== WHAT YOU NEED TO DO ==
Print the full listing once more, exactly as given.

== DATA FOR THE TASK ==
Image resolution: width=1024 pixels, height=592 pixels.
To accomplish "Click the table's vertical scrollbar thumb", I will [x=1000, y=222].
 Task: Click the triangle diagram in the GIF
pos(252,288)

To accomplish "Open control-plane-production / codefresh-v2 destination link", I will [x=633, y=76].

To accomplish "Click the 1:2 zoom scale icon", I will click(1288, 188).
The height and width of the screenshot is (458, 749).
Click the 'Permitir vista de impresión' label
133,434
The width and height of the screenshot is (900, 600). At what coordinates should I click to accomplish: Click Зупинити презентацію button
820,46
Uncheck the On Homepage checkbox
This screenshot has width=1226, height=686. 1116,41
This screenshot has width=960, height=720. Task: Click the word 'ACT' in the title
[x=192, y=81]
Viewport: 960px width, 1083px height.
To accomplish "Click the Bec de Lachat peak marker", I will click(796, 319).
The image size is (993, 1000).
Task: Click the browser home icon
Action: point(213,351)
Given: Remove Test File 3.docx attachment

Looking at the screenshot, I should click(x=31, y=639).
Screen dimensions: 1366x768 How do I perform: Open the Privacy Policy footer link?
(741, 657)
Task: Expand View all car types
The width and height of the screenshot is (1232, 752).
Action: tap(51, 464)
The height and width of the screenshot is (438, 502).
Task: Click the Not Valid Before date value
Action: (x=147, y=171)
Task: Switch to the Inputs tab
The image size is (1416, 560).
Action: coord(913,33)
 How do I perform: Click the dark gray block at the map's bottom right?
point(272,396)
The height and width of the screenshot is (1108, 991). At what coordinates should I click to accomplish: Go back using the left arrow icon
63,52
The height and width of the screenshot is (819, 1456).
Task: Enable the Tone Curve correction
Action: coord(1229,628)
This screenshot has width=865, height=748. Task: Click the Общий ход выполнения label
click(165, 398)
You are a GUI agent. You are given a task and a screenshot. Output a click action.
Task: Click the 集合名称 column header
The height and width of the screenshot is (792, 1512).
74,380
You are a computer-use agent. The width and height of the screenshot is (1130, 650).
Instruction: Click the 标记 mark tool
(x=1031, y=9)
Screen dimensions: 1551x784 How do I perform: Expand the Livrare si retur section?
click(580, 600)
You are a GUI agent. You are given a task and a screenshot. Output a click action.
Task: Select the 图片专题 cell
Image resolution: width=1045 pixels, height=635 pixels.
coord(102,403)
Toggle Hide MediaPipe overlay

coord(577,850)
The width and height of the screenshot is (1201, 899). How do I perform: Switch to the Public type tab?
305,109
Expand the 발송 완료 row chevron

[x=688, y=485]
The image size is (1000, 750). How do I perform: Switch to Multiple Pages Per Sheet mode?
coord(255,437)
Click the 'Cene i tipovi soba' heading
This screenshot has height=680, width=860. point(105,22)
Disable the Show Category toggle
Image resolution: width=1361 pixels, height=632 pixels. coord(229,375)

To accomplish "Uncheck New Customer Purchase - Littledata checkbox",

== RESULT BELOW ==
Image resolution: width=1024 pixels, height=592 pixels.
To accomplish "Click the table's vertical scrollbar thumb", I will [x=1000, y=222].
 Task: Click the triangle diagram in the GIF
pos(252,288)

To accomplish "Open control-plane-production / codefresh-v2 destination link", I will [x=633, y=76].

To accomplish "Click the 1:2 zoom scale icon", I will click(1288, 188).
The height and width of the screenshot is (458, 749).
Click the 'Permitir vista de impresión' label
133,434
The width and height of the screenshot is (900, 600). At what coordinates should I click to accomplish: Click Зупинити презентацію button
820,46
Uncheck the On Homepage checkbox
This screenshot has width=1226, height=686. 1116,41
This screenshot has width=960, height=720. Task: Click the word 'ACT' in the title
[x=192, y=81]
Viewport: 960px width, 1083px height.
To accomplish "Click the Bec de Lachat peak marker", I will click(796, 319).
The image size is (993, 1000).
Task: Click the browser home icon
Action: point(213,351)
Given: Remove Test File 3.docx attachment

Looking at the screenshot, I should click(x=31, y=639).
Screen dimensions: 1366x768 How do I perform: Open the Privacy Policy footer link?
(741, 657)
Task: Expand View all car types
The width and height of the screenshot is (1232, 752).
Action: tap(51, 464)
The height and width of the screenshot is (438, 502).
Task: Click the Not Valid Before date value
Action: (x=147, y=171)
Task: Switch to the Inputs tab
The image size is (1416, 560).
Action: coord(913,33)
 How do I perform: Click the dark gray block at the map's bottom right?
point(272,396)
The height and width of the screenshot is (1108, 991). At what coordinates should I click to accomplish: Go back using the left arrow icon
63,52
The height and width of the screenshot is (819, 1456).
Task: Enable the Tone Curve correction
Action: coord(1229,628)
This screenshot has width=865, height=748. Task: Click the Общий ход выполнения label
click(165, 398)
You are a GUI agent. You are given a task and a screenshot. Output a click action.
Task: Click the 集合名称 column header
The height and width of the screenshot is (792, 1512).
74,380
You are a computer-use agent. The width and height of the screenshot is (1130, 650).
Instruction: Click the 标记 mark tool
(x=1031, y=9)
Screen dimensions: 1551x784 How do I perform: Expand the Livrare si retur section?
click(580, 600)
You are a GUI agent. You are given a task and a screenshot. Output a click action.
Task: Select the 图片专题 cell
Image resolution: width=1045 pixels, height=635 pixels.
coord(102,403)
Toggle Hide MediaPipe overlay

coord(577,850)
The width and height of the screenshot is (1201, 899). How do I perform: Switch to the Public type tab?
305,109
Expand the 발송 완료 row chevron

[x=688, y=485]
The image size is (1000, 750). How do I perform: Switch to Multiple Pages Per Sheet mode?
coord(255,437)
Click the 'Cene i tipovi soba' heading
This screenshot has height=680, width=860. point(105,22)
Disable the Show Category toggle
Image resolution: width=1361 pixels, height=632 pixels. coord(229,375)

To accomplish "Uncheck New Customer Purchase - Littledata checkbox",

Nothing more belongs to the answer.